Un anno e più di bugie, ripieghi, ritardi e tanta, tantissima ipocrisia sul caso dell’eternit tra via Pascoli e cupa Travi.
Dove eravamo rimasti? Ah! Bene, a circa un anno fa (in verità tutta la storia ha inizio molto prima con una prima denuncia del novembre del 2012 ed addirittura una segnalazione del 2009), allorquando la preside della “De Luca Picione – Caravita” istituto comprensivo di Cercola, minacciava provvedimenti severi nei nostri confronti perché avevamo mosso dubbi sulla sua gestione del caso eternit presso la sua scuola. Bene! Anzi, male! Nel senso che quel pericoloso materiale sta ancora là e nelle stesse condizioni (se non peggiori!) di dodici mesi fa, ad incombere ancora sugli alunni e su tutto il vicinato.
Siamo rimasti così, nonostante le promesse e il tempo disponibile per agire, ma nulla è cambiato, o quasi; c’è di nuovo infatti che una parte delle tettoie dei garage limitrofi è stata rimossa, a dimostrazione che, bene o male, le cose si possono fare; è cambiato che il comune di Cercola ha approvato uno stanziamento di 50.000 euro (poi pare portati a 67.000€) per agire in danno alla AMOG, proprietaria di quel grosso capannone e che questa abbia fatto ricorso al TAR per questioni di forma ma, a parte ciò, c’è di nuovo che, con addirittura un interpellanza parlamentare, firmata da ben 7 deputati, quell’amianto, mina ancora la salute dei cittadini e soprattutto dei loro figli, e, di quei lavori in danno, al momento, neanche l’ombra; saranno mai attuati?
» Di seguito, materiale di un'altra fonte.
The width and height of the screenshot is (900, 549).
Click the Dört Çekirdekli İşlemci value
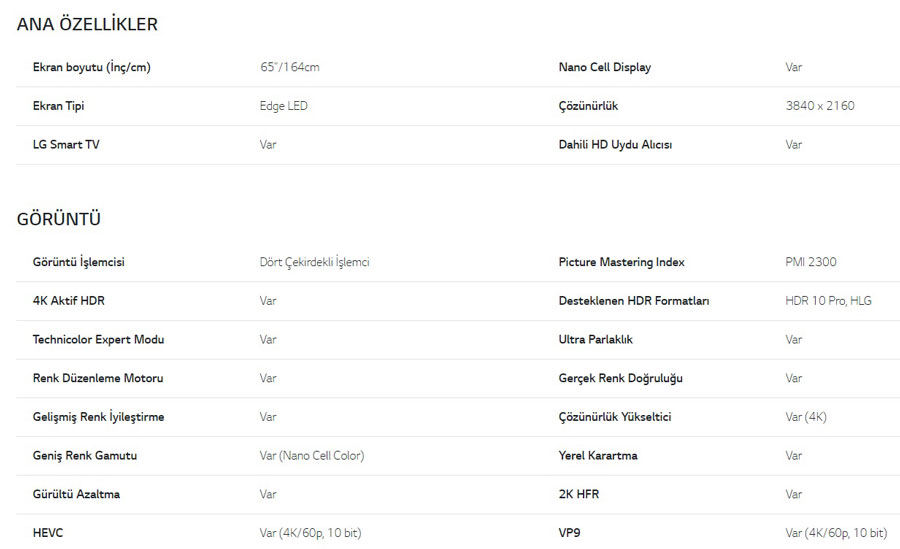[315, 262]

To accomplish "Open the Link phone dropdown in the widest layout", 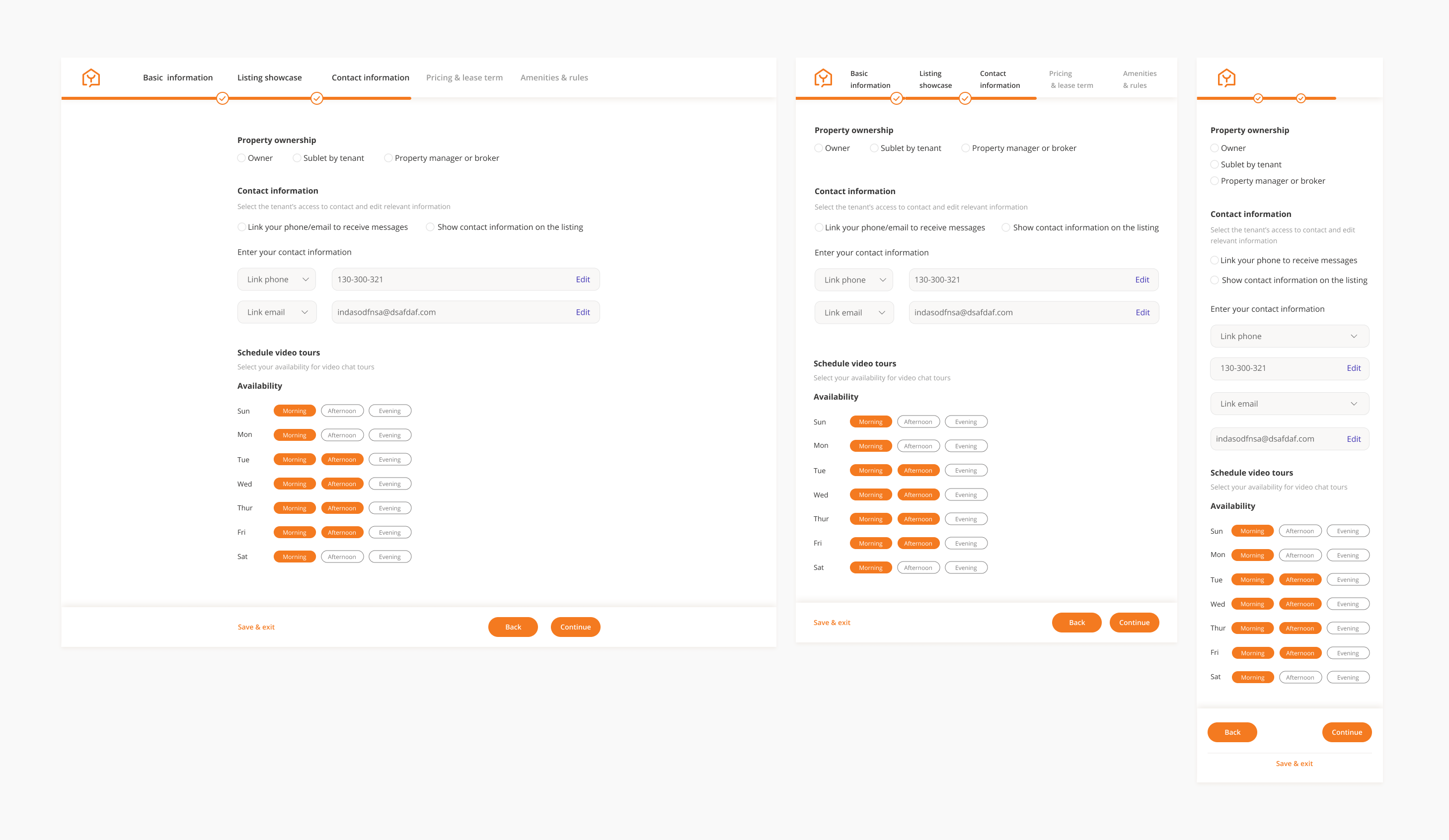I will [277, 279].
Che dire allora?! Che siamo un paese ipocrita e che ci offendiamo se qualcuno ci tira in ballo? Minacciamo di querelarlo se dice la verità? Certo! Ma poi, tiriamo a campare come se quella tettoia non esistesse! Attendiamo che siano gli altri a muoversi come se il problema non fosse il nostro. Come se il problema fosse di chi scrive. Lo facciamo avvicinare da qualche amico per capire le sue intenzioni e questo perché non si capiscono le ragioni per cui si scriva di queste cose. E perché? C’è bisogno di una ragione che non sia quella della salute pubblica, per denunciare una montagna di eternit? Certo che no! E non è un giornalista il responsabile della salute pubblica di un paese! Il problema vero per loro non l’amianto ma è che non si capacitano del fatto che uno abbia a cuore, realmente e senza secondi fini, il bene comune e si guarda come al solito il proverbiale dito e non la luna che questo indica. Si minimizza la cosa e si criticano le modalità dei sopralluoghi delle forze dell’ordine, non il fatto che da anni persiste una tettoia di eternit e per giunta danneggiata, inquinando tutta la zona circostante; cosa per la quale, un intero quartiere dovrebbe sollevarsi e chiedere spiegazioni, invece no, è divenuta, al momento, solo una battaglia di pochi.
Sapete cosa vi dico? Vi dico che in questa storia, purtroppo non dissimile da tante altre, prevale l’estrema ipocrisia che ci caratterizza, estrema e colpevole ipocrisia, poiché le patologie da amianto non si manifestano subito ma subdolamente ci mettono anni per palesarsi e quando ciò accade è troppo tardi. Tardi sì, tardi quando di tempo e di amministrazioni, di presidi e di giudici del TAR ne saranno passati, e tardi per prendersela con qualcuno. Per questo parlo e scrivo, perché forse c’è ancora la possibilità di agire e lo faccio per chi, ignaro, gioca ancora in quel cortile o s’affaccia a quelle finestre; lo faccio per il bambino che insegue il suo pallone, per la mamma che stende i panni, lo faccio per l’operaio che non saprà mai se quel male incurabile sarà stato frutto di quell’amianto o delle sigarette che fuma fuori al suo balcone, mentre pensoso si rilassa dopo una dura giornata di lavoro, penso a loro, proprio a loro ma anche a me.